Any suggestions on the best way to gauge possible comfort level with erotic books, a vibrator, or something similar?

She is self-conscious in that area, so my offer for oral, with limited exceptions, is not accepted.

If nothing else, I want her to realize that there is nothing wrong with spicing it up.

This is really sad. Oral sex is the easiest way for a woman to achieve orgasm but she's uncomfortable with it, which isn't unusual either. She sounds very repressed and self-concious. I would try things like giving her a body massage without it leading to sex, touching her and assuring her of her beauty and how much you love her just so she can open up to the idea of her having physical pleasure for its own sake. I would emphasize just being close and physical without oral or PIV or any goal in mind. After a while she may be more amenable to getting oral aex just for the pleasure of it.


What are your thoughts on surprising her with something new and/or spontaneous. For example, a vibrator, erotic movie, etc. Maybe even a different type of relationship. If nothing else, I would be interested in her reaction. However, I don’t want risk major damage to the relationship.


Why do you think a stranger would know your wife of twenty years better than you do?
I’m being serious.
I would say that the first step is asking her a bunch of personal questions about herself. Like why she fell in love with you, what her childhood was like, how she will feel when the kids leave home, etc. and getting to know her better than anyone.

Anonymous
Does it hurt her when you get intimate?
Thats a medical reason.
Anonymous
Anonymous wrote:Does it hurt her when you get intimate?
Thats a medical reason.


It does not.
Anonymous
Anonymous wrote:Been married almost 20-years. Before kids, my wife, even before kids, had a low drive and little interest in having meaningful intimacy. Foreplay, exploring (nothing crazy, lingerie, or spicing it hasn’t been part of intimacy, even though bring it up. she acknowledges solo occasionally (no vibrator) and has never had an “o.”

Are suggestions on how to make intimacy more than sleeping together? Should I even continue effort?

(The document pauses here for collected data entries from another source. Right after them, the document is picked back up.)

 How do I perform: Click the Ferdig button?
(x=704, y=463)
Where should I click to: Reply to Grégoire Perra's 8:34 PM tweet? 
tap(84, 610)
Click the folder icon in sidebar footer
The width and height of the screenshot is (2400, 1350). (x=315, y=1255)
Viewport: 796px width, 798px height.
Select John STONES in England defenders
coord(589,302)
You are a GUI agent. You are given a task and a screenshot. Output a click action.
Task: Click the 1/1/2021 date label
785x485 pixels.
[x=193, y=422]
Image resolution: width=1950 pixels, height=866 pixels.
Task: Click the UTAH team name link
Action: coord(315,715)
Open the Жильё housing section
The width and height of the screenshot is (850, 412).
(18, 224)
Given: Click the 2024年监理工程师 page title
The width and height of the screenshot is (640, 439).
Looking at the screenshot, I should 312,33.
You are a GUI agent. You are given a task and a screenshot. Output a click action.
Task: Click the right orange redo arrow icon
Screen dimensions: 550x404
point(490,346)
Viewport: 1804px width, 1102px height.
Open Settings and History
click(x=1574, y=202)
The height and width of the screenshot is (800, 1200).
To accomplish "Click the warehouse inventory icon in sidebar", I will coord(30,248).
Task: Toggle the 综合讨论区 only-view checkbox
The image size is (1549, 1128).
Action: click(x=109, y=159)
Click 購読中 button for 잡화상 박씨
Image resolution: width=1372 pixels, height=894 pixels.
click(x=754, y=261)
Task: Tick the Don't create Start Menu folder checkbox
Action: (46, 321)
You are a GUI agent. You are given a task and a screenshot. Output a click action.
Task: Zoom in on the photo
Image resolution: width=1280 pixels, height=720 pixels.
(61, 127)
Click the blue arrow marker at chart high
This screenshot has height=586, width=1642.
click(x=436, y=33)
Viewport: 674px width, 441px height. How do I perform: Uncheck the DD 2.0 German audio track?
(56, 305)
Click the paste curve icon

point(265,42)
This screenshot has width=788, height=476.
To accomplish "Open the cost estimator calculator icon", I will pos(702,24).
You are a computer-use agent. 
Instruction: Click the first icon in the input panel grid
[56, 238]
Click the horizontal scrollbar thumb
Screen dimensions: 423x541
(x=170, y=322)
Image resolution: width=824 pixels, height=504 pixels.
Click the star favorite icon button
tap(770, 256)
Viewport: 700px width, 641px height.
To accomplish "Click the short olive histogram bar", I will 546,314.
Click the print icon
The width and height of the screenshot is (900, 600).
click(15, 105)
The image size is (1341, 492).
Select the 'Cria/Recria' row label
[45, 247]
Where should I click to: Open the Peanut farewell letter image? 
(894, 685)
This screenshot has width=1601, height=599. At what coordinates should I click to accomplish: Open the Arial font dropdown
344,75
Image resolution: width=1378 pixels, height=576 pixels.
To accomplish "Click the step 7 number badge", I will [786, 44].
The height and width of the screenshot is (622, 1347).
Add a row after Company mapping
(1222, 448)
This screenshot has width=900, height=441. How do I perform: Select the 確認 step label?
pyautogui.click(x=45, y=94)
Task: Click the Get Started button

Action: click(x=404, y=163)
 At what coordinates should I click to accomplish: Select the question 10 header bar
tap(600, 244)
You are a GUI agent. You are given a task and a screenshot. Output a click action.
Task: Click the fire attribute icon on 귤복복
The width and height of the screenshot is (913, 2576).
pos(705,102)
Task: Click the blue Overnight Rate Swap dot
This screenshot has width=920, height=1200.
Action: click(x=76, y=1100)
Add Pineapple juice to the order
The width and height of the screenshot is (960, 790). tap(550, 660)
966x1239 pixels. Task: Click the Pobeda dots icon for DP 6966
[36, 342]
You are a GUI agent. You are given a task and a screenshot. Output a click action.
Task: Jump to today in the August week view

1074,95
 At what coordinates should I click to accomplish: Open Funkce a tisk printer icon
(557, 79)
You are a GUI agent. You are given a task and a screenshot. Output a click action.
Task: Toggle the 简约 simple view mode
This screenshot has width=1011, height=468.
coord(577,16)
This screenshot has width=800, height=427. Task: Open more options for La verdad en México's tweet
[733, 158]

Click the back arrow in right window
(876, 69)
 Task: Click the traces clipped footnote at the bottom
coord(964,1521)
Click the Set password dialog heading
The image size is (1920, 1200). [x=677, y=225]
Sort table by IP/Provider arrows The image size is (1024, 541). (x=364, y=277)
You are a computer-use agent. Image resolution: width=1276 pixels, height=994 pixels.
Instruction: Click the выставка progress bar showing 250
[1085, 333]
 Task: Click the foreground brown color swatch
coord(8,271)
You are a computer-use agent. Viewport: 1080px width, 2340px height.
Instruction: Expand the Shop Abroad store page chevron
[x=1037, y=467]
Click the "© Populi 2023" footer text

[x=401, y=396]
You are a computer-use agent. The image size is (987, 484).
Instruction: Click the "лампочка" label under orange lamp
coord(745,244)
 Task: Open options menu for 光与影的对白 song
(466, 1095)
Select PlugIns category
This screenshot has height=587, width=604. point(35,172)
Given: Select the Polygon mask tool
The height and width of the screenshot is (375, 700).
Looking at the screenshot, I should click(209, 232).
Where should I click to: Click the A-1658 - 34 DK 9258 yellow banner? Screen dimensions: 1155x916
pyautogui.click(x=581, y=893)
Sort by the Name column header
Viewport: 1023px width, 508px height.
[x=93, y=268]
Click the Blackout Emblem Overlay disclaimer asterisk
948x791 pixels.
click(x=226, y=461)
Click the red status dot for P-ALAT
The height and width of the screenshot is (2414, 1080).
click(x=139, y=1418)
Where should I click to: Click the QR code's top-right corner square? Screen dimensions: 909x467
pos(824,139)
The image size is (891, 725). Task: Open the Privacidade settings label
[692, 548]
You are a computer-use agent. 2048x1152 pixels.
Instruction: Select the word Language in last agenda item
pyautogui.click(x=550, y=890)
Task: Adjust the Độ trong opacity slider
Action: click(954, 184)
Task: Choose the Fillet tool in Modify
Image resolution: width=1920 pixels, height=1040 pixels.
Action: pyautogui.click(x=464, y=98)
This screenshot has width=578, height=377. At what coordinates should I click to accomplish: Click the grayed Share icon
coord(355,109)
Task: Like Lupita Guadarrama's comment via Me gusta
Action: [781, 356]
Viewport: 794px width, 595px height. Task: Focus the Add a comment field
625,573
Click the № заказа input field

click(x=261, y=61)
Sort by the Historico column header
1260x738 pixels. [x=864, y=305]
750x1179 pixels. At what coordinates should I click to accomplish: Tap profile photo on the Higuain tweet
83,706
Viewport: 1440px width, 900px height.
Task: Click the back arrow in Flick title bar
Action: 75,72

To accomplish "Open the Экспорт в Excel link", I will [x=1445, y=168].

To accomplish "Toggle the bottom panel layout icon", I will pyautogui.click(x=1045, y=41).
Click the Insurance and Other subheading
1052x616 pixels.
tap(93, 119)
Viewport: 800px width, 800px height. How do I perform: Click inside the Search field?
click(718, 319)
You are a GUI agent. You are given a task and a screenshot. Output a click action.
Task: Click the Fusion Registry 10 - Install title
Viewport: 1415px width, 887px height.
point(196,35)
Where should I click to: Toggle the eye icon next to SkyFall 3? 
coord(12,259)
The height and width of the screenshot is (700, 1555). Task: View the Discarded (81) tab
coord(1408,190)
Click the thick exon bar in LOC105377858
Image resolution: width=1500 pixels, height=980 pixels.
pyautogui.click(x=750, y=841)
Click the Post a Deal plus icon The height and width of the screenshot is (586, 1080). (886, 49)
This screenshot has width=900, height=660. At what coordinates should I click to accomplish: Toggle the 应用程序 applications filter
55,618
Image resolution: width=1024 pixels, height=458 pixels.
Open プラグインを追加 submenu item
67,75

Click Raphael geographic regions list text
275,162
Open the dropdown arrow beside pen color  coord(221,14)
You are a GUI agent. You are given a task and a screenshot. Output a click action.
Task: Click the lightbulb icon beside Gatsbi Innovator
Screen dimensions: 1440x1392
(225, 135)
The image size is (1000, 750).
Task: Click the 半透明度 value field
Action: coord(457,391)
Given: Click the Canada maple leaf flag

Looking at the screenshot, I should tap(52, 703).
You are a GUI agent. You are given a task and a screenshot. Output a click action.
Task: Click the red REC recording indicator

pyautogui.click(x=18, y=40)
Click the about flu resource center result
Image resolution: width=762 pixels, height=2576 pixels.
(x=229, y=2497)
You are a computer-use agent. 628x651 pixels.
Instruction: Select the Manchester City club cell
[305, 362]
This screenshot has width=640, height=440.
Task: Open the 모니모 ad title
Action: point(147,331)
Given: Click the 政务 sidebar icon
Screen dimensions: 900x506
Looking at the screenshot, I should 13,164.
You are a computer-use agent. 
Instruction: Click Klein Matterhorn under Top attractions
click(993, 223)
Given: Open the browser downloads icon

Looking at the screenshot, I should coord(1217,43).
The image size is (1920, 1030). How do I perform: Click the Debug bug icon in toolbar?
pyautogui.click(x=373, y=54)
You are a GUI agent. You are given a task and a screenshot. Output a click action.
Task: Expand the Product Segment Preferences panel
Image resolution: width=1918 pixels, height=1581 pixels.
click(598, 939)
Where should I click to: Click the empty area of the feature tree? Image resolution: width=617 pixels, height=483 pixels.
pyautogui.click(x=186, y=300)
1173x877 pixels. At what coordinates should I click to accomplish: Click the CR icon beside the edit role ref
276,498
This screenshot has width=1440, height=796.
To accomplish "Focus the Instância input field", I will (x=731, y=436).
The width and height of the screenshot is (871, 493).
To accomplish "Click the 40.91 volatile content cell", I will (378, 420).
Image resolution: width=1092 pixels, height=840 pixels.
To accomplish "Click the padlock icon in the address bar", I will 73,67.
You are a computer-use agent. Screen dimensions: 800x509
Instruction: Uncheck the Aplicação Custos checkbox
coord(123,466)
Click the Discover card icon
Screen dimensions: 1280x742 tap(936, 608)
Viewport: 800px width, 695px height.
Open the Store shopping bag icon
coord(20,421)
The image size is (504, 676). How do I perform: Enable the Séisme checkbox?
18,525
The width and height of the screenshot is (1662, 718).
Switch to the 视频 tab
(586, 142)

Are you married to my wife? Its been years for me and lots of excuses. DW has no toys and I've tried. On our second marriage counselor and going nowhere.

I feel for you.
Anonymous
Anonymous wrote:
Anonymous wrote:Been married almost 20-years. Before kids, my wife, even before kids, had a low drive and little interest in having meaningful intimacy. Foreplay, exploring (nothing crazy, lingerie, or spicing it hasn’t been part of intimacy, even though bring it up. she acknowledges solo occasionally (no vibrator) and has never had an “o.”

Are suggestions on how to make intimacy more than sleeping together? Should I even continue effort?


Are you married to my wife? Its been years for me and lots of excuses. DW has no toys and I've tried. On our second marriage counselor and going nowhere.

I feel for you.


Did you at least get some good suggestions from the counselors? What was your approach to introducing toys?



Anonymous
Anonymous wrote:
Anonymous wrote:Been married almost 20-years. Before kids, my wife, even before kids, had a low drive and little interest in having meaningful intimacy. Foreplay, exploring (nothing crazy, lingerie, or spicing it hasn’t been part of intimacy, even though bring it up. she acknowledges solo occasionally (no vibrator) and has never had an “o.”

Are suggestions on how to make intimacy more than sleeping together? Should I even continue effort?


Are you married to my wife? Its been years for me and lots of excuses. DW has no toys and I've tried. On our second marriage counselor and going nowhere.

I feel for you.


NP.

Appears this person and the OP are both husbands having similar difficulties with partners who have zero interest in intimacy.

Percentage wise: how common is this?

Is it more wives or husbands?
Anonymous
Before children, this woman has low desire and no interest in meaningful intimacy, yet after babies she was supposed to spontaneously want daily oral? The time to address this was approximately 20 years ago.